__Written task A__. Update the records from their first line up to and including the line with "Click the 张博", replacing every "dropdown" with "drop-down" and leaving everything else unchanged. Return only those lines.

3. The "Fractal" Geometry of Chaos

The researchers used a mathematical tool called multifractal analysis.

• The Analogy: Imagine looking at a coastline. From far away, it looks like a line. Up close, it's jagged. Up closer, it's full of bays and rocks. A "fractal" is a shape that looks complex at every level of zoom.
• The Finding: In a single liquid, the "roughness" of the energy distribution is fairly consistent. But in a liquid mix, the geometry of the chaos changes completely at the smallest scales.
  • The "roughness" becomes much more extreme.
  • The most violent energy events aren't spread out evenly; they are concentrated on very thin, thread-like structures (like the neck of a droplet right before it snaps).
  • The paper describes these intense events as being supported on "sparse structures," meaning they are rare, isolated, and incredibly sharp, rather than a general fog of turbulence.

4. The Prediction Machine

The researchers didn't just observe this; they proved they could predict it.

• They used the mathematical "shape" of the chaos (the singularity spectrum) to predict exactly how often these extreme, tiny events would happen.
• The Result: When they looked at the "near" and "sub-Kolmogorov" zones (the deep, tiny scales), their predictions matched the computer simulations perfectly. This confirms that the strange, extreme behavior is a direct result of the liquid interfaces breaking and merging.

The Bottom Line

The paper concludes that when you mix two liquids, the turbulence doesn't just get "a little messier." The act of droplets breaking and merging fundamentally rewrites the rules of the smallest scales. It creates a new, distinct type of chaotic geometry where the most violent energy events are locked into thin, thread-like regions at the interface.

In short: Breaking and merging droplets don't just disturb the flow; they imprint a unique, extreme, and highly organized pattern of chaos onto the very smallest scales of the fluid.

Technical Summary

Technical Summary: Sub-Kolmogorov Intermittency and Multifractal Dissipation in Multiphase Turbulence

Problem Statement
Multiphase turbulent flows exhibit stronger intermittency than their single-phase counterparts, yet the physical origin and geometrical organization of their most intense small-scale fluctuations remain poorly understood. While it is established that surface tension mediates a scale-dependent exchange between turbulent kinetic energy and interfacial energy—modifying the classical energy cascade—the specific impact of topology-changing interfacial events (breakup and coalescence) on the statistics of the dissipative field and the local dissipative cutoff is unclear. A critical open question is how these events influence the smallest dynamically active scales, where a significant fraction of mixing and dissipation occurs, and whether they alter the multifractal organization of the flow.

__Word and element locating records__.
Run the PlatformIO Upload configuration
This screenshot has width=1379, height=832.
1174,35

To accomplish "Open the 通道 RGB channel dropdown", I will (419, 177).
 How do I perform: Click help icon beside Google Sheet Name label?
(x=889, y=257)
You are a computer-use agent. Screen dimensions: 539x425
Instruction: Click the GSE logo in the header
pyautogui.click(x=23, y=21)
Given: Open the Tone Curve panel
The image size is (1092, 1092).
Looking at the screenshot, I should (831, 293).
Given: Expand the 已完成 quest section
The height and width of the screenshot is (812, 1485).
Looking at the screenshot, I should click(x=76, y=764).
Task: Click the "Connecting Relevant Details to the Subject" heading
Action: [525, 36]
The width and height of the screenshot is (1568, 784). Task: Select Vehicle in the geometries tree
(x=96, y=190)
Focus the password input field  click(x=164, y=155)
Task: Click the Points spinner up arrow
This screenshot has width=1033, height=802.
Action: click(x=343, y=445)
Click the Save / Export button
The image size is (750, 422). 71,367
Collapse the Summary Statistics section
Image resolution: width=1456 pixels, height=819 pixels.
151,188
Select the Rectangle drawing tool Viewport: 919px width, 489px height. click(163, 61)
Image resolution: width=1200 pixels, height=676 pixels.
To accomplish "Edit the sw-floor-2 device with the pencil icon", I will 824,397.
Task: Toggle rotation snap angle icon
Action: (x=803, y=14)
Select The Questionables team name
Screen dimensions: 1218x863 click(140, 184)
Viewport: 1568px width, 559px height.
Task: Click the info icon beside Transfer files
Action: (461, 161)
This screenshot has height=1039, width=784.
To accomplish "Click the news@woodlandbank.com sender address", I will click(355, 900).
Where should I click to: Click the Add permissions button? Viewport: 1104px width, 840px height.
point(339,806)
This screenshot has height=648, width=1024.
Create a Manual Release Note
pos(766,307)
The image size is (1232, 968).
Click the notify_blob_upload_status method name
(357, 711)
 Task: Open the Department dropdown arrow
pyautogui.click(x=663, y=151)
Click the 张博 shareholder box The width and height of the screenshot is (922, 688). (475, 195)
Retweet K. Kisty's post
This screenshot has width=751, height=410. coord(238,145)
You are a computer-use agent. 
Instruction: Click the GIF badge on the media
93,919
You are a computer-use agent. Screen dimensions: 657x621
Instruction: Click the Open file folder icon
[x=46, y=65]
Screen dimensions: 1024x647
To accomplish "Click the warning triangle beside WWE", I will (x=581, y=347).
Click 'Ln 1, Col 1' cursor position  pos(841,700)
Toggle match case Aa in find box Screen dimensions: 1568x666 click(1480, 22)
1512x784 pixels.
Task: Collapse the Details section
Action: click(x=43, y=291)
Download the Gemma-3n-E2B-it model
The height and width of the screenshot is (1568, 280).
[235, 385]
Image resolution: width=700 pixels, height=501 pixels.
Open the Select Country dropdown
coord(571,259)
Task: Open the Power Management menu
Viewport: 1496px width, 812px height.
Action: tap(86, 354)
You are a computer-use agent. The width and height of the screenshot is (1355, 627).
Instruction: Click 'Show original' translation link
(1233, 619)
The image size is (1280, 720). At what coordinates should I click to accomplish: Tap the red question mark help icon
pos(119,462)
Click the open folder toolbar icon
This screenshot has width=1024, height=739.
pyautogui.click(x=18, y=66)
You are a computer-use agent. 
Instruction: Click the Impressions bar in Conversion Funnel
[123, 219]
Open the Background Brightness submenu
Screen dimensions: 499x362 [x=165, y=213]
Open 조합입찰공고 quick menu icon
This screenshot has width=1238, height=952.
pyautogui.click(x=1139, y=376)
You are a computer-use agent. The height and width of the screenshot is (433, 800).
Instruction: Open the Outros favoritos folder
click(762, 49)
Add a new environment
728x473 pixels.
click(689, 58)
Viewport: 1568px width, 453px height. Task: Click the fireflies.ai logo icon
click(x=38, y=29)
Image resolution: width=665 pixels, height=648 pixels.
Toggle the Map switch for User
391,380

__Written task B__. In the excerpt on multiphase turbulence, list the labels that open bullet points and are followed by a colon.

__Written solution A__.
Run the PlatformIO Upload configuration
This screenshot has width=1379, height=832.
1174,35

To accomplish "Open the 通道 RGB channel drop-down", I will (419, 177).
 How do I perform: Click help icon beside Google Sheet Name label?
(x=889, y=257)
You are a computer-use agent. Screen dimensions: 539x425
Instruction: Click the GSE logo in the header
pyautogui.click(x=23, y=21)
Given: Open the Tone Curve panel
The image size is (1092, 1092).
Looking at the screenshot, I should (831, 293).
Given: Expand the 已完成 quest section
The height and width of the screenshot is (812, 1485).
Looking at the screenshot, I should click(x=76, y=764).
Task: Click the "Connecting Relevant Details to the Subject" heading
Action: [525, 36]
The width and height of the screenshot is (1568, 784). Task: Select Vehicle in the geometries tree
(x=96, y=190)
Focus the password input field  click(x=164, y=155)
Task: Click the Points spinner up arrow
This screenshot has width=1033, height=802.
Action: click(x=343, y=445)
Click the Save / Export button
The image size is (750, 422). 71,367
Collapse the Summary Statistics section
Image resolution: width=1456 pixels, height=819 pixels.
151,188
Select the Rectangle drawing tool Viewport: 919px width, 489px height. click(163, 61)
Image resolution: width=1200 pixels, height=676 pixels.
To accomplish "Edit the sw-floor-2 device with the pencil icon", I will 824,397.
Task: Toggle rotation snap angle icon
Action: (x=803, y=14)
Select The Questionables team name
Screen dimensions: 1218x863 click(140, 184)
Viewport: 1568px width, 559px height.
Task: Click the info icon beside Transfer files
Action: (461, 161)
This screenshot has height=1039, width=784.
To accomplish "Click the news@woodlandbank.com sender address", I will click(355, 900).
Where should I click to: Click the Add permissions button? Viewport: 1104px width, 840px height.
point(339,806)
This screenshot has height=648, width=1024.
Create a Manual Release Note
pos(766,307)
The image size is (1232, 968).
Click the notify_blob_upload_status method name
(357, 711)
 Task: Open the Department drop-down arrow
pyautogui.click(x=663, y=151)
Click the 张博 shareholder box The width and height of the screenshot is (922, 688). (475, 195)

__Written solution B__.
The Analogy
The Finding
The Result